| Your assignment |
Within the entries below, please retype exactly the lines starting with the line that has "Given: Dislike the" and going on through the line that has "You are a computer-use", but not the pictures.

| Source records |
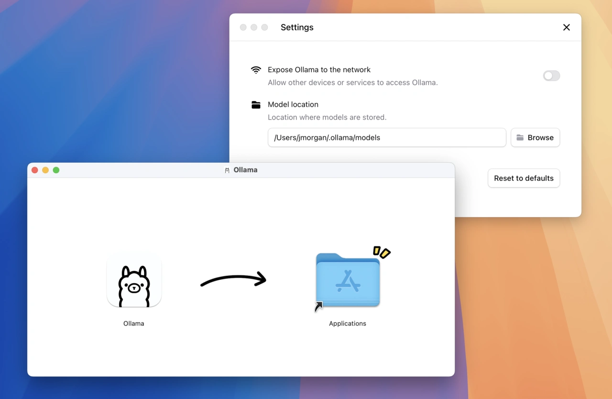
Task: Click the leftmost gray dot in Settings title bar
Action: click(x=243, y=27)
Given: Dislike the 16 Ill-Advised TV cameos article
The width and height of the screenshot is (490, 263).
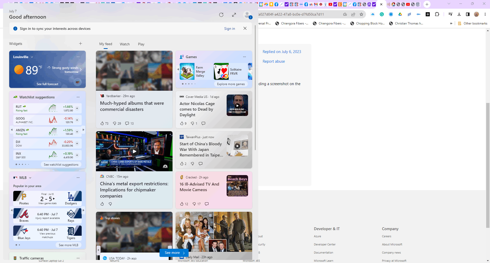Looking at the screenshot, I should [x=194, y=204].
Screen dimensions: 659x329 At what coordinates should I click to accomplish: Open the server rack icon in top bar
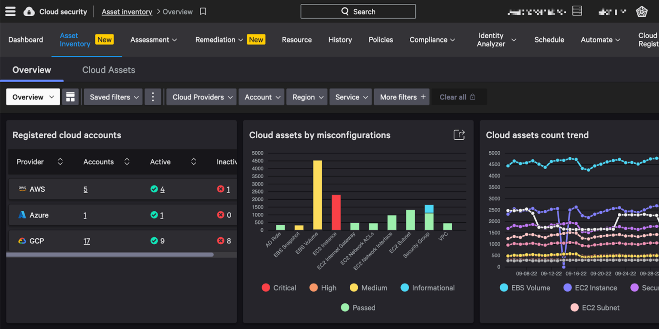coord(577,11)
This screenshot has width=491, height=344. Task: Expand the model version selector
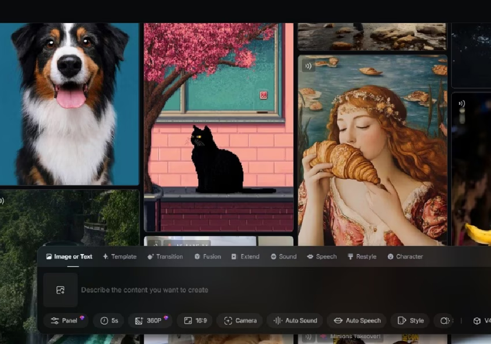click(482, 320)
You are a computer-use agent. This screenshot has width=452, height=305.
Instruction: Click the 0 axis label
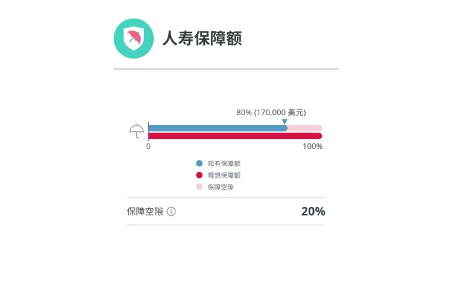pyautogui.click(x=148, y=146)
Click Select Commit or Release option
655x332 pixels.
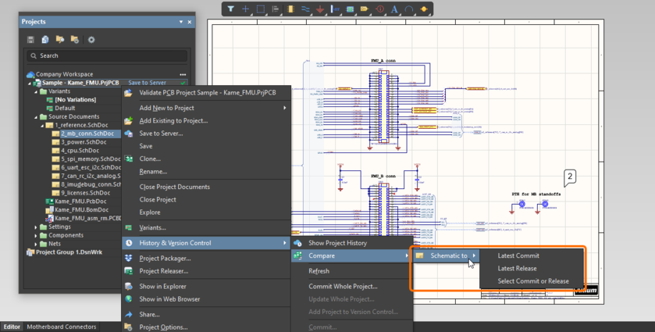click(533, 281)
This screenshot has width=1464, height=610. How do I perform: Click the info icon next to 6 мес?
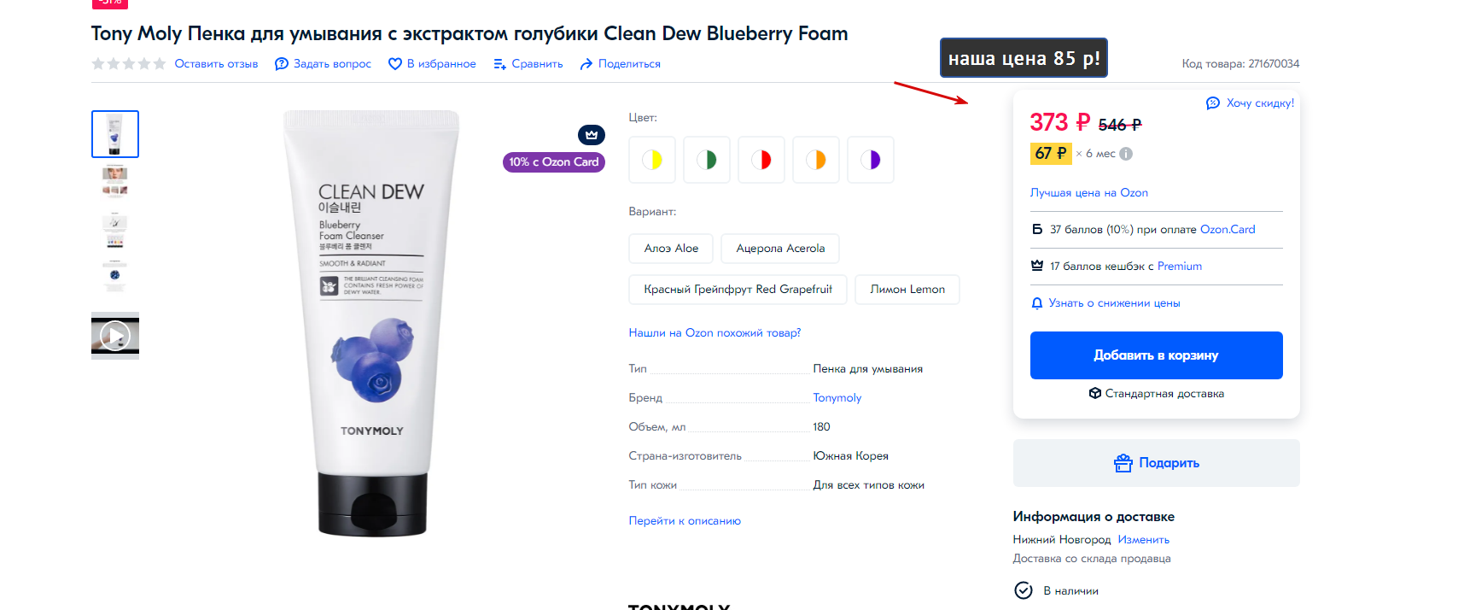(x=1126, y=154)
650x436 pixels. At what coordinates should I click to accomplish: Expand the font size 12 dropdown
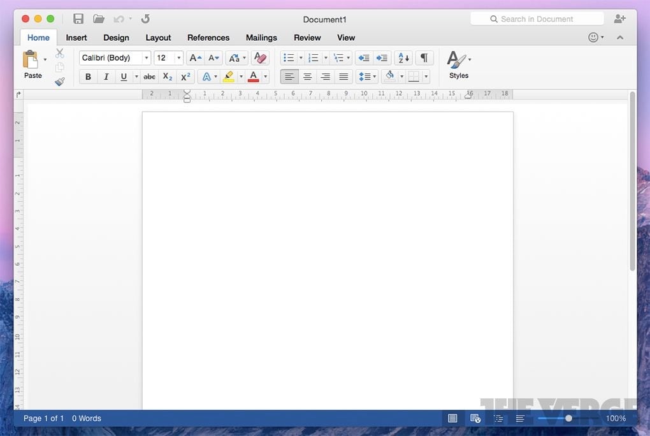178,58
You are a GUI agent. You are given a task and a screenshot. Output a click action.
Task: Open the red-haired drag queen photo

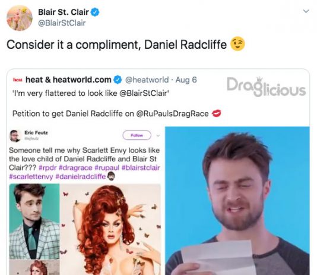pyautogui.click(x=110, y=229)
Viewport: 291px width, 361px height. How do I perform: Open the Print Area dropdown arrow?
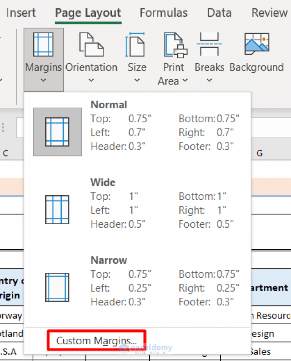pyautogui.click(x=185, y=81)

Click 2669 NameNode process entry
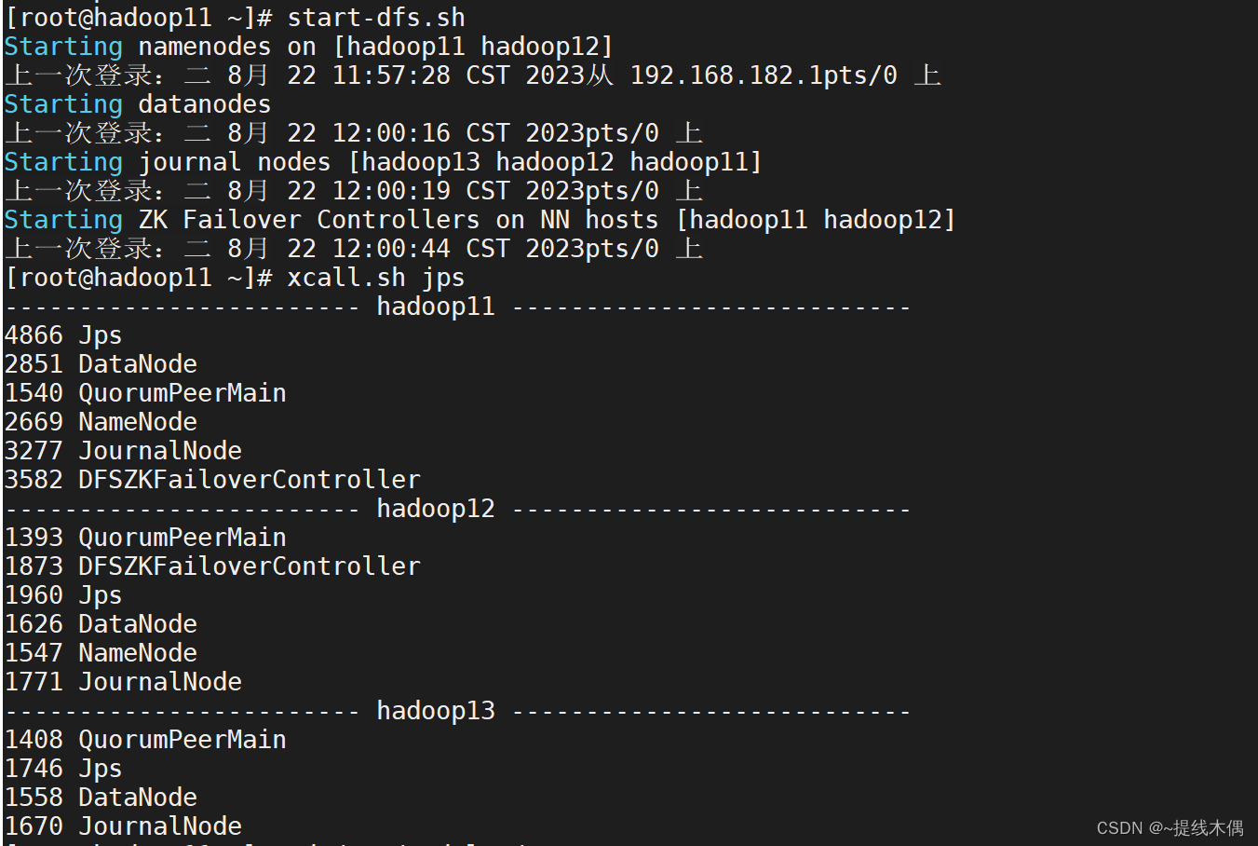(101, 422)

| Your solution |
Given: Dislike the 16 Ill-Advised TV cameos article
The width and height of the screenshot is (490, 263).
Looking at the screenshot, I should [x=194, y=204].
Screen dimensions: 659x329 At what coordinates should I click to accomplish: Open the server rack icon in top bar
coord(577,11)
This screenshot has width=491, height=344. Task: Expand the model version selector
click(482, 320)
You are a computer-use agent. This screenshot has width=452, height=305.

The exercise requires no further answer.